• **WORK TO BE COMPLETED**
Line by line, copy out the data below exactly.

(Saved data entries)
- Opening Delimiter -

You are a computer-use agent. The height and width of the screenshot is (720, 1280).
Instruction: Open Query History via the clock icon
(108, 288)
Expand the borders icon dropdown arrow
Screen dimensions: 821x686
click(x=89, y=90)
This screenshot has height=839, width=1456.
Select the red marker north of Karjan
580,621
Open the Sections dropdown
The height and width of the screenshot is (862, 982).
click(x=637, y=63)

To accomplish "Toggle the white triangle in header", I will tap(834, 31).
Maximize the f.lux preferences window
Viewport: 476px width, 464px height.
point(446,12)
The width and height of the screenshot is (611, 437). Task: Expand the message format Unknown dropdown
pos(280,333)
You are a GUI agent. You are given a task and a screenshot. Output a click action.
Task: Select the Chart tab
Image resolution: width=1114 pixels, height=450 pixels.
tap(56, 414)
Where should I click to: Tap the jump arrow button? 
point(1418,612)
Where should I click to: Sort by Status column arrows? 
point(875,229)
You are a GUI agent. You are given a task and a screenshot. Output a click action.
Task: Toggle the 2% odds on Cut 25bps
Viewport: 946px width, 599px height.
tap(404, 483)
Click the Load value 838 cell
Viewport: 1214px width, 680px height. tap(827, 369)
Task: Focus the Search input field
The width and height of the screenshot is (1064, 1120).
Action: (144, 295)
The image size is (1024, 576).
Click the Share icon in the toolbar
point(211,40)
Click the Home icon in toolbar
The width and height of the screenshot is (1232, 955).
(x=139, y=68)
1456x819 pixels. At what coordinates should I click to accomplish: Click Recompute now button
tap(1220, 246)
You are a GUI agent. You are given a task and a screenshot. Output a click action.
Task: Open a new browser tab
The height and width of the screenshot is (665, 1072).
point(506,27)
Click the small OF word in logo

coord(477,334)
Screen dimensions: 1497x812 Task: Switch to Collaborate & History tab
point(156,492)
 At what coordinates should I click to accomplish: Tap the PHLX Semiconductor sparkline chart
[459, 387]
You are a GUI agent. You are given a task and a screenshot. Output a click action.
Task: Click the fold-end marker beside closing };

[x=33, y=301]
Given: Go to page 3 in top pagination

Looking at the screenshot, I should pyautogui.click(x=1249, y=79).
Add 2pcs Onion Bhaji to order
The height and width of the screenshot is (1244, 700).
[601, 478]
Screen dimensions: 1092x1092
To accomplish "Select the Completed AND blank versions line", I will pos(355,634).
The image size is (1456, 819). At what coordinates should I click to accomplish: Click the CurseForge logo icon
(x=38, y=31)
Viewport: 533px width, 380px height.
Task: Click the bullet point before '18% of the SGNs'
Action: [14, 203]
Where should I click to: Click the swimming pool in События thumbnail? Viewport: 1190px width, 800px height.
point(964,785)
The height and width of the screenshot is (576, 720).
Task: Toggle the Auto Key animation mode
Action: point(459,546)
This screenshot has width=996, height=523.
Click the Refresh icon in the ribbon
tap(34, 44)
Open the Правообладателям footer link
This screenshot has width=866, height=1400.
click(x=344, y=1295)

- Closing Delimiter -

• **WRITTEN RESPONSE**
You are a computer-use agent. The height and width of the screenshot is (720, 1280).
Instruction: Open Query History via the clock icon
(108, 288)
Expand the borders icon dropdown arrow
Screen dimensions: 821x686
click(x=89, y=90)
This screenshot has height=839, width=1456.
Select the red marker north of Karjan
580,621
Open the Sections dropdown
The height and width of the screenshot is (862, 982).
click(x=637, y=63)

To accomplish "Toggle the white triangle in header", I will tap(834, 31).
Maximize the f.lux preferences window
Viewport: 476px width, 464px height.
point(446,12)
The width and height of the screenshot is (611, 437). Task: Expand the message format Unknown dropdown
pos(280,333)
You are a GUI agent. You are given a task and a screenshot. Output a click action.
Task: Select the Chart tab
Image resolution: width=1114 pixels, height=450 pixels.
tap(56, 414)
Where should I click to: Tap the jump arrow button? 
point(1418,612)
Where should I click to: Sort by Status column arrows? 
point(875,229)
You are a GUI agent. You are given a task and a screenshot. Output a click action.
Task: Toggle the 2% odds on Cut 25bps
Viewport: 946px width, 599px height.
tap(404, 483)
Click the Load value 838 cell
Viewport: 1214px width, 680px height. tap(827, 369)
Task: Focus the Search input field
The width and height of the screenshot is (1064, 1120).
Action: (144, 295)
The image size is (1024, 576).
Click the Share icon in the toolbar
point(211,40)
Click the Home icon in toolbar
The width and height of the screenshot is (1232, 955).
(x=139, y=68)
1456x819 pixels. At what coordinates should I click to accomplish: Click Recompute now button
tap(1220, 246)
You are a GUI agent. You are given a task and a screenshot. Output a click action.
Task: Open a new browser tab
The height and width of the screenshot is (665, 1072).
point(506,27)
Click the small OF word in logo

coord(477,334)
Screen dimensions: 1497x812 Task: Switch to Collaborate & History tab
point(156,492)
 At what coordinates should I click to accomplish: Tap the PHLX Semiconductor sparkline chart
[459, 387]
You are a GUI agent. You are given a task and a screenshot. Output a click action.
Task: Click the fold-end marker beside closing };

[x=33, y=301]
Given: Go to page 3 in top pagination

Looking at the screenshot, I should pyautogui.click(x=1249, y=79).
Add 2pcs Onion Bhaji to order
The height and width of the screenshot is (1244, 700).
[601, 478]
Screen dimensions: 1092x1092
To accomplish "Select the Completed AND blank versions line", I will pos(355,634).
The image size is (1456, 819). At what coordinates should I click to accomplish: Click the CurseForge logo icon
(x=38, y=31)
Viewport: 533px width, 380px height.
Task: Click the bullet point before '18% of the SGNs'
Action: [14, 203]
Where should I click to: Click the swimming pool in События thumbnail? Viewport: 1190px width, 800px height.
point(964,785)
The height and width of the screenshot is (576, 720).
Task: Toggle the Auto Key animation mode
Action: point(459,546)
This screenshot has width=996, height=523.
Click the Refresh icon in the ribbon
tap(34, 44)
Open the Правообладателям footer link
This screenshot has width=866, height=1400.
click(x=344, y=1295)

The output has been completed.